WORK INSTRUCTION => Copy out each line of the data that holds the string "tweet".

──────── TASK INPUTS ────────

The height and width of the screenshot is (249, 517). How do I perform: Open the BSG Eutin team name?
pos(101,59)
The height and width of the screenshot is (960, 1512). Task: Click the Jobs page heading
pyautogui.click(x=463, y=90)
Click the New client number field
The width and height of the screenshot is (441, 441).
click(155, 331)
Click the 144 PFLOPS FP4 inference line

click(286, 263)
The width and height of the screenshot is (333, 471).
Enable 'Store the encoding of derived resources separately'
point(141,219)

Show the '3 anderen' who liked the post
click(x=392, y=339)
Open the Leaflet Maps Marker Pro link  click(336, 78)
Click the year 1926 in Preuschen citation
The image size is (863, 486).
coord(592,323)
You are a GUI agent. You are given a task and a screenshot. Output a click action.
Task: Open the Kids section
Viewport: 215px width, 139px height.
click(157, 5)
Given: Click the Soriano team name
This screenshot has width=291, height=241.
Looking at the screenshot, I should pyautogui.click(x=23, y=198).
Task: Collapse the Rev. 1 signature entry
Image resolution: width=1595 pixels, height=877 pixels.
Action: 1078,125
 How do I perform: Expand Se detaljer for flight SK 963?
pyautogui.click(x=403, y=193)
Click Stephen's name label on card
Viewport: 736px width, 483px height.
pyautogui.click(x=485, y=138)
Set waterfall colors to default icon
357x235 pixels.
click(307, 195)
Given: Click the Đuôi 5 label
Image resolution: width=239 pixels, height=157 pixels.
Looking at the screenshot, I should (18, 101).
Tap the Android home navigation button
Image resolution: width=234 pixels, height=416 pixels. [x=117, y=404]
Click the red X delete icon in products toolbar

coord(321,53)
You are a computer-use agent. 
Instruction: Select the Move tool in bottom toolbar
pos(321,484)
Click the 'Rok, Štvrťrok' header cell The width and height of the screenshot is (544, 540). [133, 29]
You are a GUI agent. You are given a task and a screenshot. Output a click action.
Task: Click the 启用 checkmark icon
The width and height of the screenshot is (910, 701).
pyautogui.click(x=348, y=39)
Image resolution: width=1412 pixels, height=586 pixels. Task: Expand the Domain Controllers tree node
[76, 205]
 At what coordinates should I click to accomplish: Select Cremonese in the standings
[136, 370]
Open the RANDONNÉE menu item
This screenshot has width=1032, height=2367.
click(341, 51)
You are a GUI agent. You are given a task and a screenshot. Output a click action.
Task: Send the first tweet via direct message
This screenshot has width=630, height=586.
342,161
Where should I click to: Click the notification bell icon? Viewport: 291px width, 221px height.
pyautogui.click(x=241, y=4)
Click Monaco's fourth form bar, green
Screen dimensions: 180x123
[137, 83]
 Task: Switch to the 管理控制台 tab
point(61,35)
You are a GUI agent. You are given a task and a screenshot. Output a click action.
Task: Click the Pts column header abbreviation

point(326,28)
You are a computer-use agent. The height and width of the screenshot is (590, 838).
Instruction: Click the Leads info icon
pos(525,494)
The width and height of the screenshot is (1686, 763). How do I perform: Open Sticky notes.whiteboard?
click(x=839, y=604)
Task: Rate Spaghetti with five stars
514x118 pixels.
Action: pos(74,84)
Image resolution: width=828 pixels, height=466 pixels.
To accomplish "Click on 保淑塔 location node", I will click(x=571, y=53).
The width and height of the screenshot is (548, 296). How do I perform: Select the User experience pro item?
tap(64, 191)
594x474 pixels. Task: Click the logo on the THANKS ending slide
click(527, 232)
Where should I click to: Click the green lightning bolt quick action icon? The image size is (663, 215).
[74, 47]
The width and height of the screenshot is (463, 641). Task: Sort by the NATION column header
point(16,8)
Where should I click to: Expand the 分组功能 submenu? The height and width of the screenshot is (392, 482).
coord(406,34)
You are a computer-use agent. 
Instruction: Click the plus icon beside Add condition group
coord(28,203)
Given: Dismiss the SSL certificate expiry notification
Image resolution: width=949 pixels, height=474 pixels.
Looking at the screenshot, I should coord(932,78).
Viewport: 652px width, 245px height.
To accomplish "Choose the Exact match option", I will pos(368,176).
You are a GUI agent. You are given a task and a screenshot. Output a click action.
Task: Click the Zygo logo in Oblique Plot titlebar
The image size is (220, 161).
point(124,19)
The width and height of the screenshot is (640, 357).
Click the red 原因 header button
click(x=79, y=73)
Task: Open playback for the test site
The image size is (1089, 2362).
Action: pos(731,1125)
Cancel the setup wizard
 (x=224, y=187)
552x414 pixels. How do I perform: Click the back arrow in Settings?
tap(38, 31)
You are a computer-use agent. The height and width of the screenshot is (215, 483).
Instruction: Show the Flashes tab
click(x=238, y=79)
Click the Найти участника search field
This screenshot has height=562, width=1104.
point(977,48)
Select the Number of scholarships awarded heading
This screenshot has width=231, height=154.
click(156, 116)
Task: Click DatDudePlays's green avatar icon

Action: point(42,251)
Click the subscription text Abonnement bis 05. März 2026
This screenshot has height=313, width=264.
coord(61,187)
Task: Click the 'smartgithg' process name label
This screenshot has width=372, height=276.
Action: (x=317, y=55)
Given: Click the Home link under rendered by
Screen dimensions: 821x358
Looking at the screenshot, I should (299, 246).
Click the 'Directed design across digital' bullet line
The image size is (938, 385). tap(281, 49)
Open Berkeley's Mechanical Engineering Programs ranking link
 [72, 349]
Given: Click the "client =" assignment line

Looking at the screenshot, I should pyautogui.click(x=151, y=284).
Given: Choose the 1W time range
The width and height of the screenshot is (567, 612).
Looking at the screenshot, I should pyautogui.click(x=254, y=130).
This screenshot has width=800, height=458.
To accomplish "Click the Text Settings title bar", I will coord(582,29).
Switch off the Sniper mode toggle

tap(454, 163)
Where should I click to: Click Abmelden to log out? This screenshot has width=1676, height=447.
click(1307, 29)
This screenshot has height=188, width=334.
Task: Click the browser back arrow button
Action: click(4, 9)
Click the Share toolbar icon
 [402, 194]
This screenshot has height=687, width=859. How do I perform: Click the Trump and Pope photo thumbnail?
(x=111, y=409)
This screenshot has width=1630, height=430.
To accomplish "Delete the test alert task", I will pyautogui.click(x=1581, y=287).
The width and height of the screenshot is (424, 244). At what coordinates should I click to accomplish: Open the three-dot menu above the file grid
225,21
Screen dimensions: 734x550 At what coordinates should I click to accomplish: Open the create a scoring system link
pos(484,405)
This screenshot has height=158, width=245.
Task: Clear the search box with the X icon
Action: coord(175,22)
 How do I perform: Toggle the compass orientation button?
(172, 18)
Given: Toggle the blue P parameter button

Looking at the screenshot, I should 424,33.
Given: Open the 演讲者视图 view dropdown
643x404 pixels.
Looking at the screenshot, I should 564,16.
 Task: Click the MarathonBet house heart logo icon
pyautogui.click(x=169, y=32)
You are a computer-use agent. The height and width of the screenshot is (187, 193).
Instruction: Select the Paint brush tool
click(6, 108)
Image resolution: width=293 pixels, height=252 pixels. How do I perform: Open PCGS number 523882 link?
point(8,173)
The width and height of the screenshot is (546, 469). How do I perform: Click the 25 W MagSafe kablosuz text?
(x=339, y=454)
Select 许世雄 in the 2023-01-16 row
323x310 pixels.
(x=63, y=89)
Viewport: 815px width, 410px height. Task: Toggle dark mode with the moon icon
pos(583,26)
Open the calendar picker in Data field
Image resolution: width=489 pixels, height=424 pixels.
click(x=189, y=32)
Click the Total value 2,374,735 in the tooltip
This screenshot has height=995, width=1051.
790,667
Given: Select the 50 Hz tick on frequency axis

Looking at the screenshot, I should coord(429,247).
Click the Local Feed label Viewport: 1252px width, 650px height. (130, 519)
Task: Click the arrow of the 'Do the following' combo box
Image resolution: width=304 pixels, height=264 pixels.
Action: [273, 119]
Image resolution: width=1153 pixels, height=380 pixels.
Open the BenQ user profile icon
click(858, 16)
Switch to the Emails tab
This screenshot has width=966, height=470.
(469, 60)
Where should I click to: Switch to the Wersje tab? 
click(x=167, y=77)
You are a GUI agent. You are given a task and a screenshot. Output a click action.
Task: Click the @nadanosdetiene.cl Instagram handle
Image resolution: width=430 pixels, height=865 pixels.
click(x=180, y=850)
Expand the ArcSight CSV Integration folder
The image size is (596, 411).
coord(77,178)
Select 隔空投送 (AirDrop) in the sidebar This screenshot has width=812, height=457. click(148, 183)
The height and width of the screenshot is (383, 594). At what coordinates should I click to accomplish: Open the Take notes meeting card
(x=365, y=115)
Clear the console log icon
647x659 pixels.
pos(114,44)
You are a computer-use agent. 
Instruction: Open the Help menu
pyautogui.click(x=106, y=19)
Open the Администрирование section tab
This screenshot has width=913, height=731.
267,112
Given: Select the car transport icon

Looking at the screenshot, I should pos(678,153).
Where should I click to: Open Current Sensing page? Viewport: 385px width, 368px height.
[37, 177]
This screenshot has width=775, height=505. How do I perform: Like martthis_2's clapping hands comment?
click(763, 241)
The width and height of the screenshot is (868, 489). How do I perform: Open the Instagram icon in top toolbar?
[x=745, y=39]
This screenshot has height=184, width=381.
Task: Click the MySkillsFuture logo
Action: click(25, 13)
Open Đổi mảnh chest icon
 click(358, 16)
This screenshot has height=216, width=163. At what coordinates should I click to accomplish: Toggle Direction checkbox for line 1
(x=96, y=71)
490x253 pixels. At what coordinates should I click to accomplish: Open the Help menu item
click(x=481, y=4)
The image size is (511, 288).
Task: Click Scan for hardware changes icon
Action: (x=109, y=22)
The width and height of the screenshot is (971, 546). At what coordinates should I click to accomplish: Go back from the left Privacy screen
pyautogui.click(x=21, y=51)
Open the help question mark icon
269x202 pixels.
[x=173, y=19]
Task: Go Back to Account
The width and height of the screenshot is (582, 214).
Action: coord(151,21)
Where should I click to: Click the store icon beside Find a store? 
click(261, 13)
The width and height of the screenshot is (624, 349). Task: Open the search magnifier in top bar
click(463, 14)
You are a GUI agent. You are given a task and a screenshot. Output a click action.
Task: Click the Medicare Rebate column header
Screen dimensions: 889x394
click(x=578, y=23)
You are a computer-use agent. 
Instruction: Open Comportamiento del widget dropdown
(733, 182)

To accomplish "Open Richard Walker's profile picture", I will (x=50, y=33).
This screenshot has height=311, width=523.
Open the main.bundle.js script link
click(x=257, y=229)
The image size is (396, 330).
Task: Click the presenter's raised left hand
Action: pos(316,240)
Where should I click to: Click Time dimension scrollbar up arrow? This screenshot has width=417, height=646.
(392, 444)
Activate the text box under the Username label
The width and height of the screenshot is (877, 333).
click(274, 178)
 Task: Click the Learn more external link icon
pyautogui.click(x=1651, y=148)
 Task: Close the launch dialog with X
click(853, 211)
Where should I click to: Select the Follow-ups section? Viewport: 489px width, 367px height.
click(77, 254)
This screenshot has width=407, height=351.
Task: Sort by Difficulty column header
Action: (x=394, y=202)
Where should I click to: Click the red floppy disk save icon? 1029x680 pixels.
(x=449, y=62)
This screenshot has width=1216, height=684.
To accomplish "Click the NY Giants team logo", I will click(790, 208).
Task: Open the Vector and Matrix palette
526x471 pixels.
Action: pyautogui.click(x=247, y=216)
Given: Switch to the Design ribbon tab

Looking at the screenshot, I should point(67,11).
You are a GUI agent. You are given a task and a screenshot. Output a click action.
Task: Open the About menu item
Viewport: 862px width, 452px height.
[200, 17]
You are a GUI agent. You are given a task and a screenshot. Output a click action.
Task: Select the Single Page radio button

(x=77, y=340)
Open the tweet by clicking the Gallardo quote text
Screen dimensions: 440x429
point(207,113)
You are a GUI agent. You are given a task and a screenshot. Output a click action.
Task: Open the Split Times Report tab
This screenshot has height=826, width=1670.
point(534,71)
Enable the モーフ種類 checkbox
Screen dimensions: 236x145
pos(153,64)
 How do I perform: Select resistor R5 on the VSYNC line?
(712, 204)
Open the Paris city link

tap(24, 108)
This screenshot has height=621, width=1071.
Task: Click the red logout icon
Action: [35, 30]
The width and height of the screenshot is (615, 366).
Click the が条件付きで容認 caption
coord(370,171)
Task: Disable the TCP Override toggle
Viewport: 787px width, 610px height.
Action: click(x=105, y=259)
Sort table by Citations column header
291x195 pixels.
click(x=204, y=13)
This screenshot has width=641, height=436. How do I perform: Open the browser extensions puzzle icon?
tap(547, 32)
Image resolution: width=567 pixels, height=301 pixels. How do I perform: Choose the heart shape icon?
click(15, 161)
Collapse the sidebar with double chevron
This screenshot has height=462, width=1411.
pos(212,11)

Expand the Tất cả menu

────────

RESPONSE TO THE TASK =>
Task: Send the first tweet via direct message
Open the tweet by clicking the Gallardo quote text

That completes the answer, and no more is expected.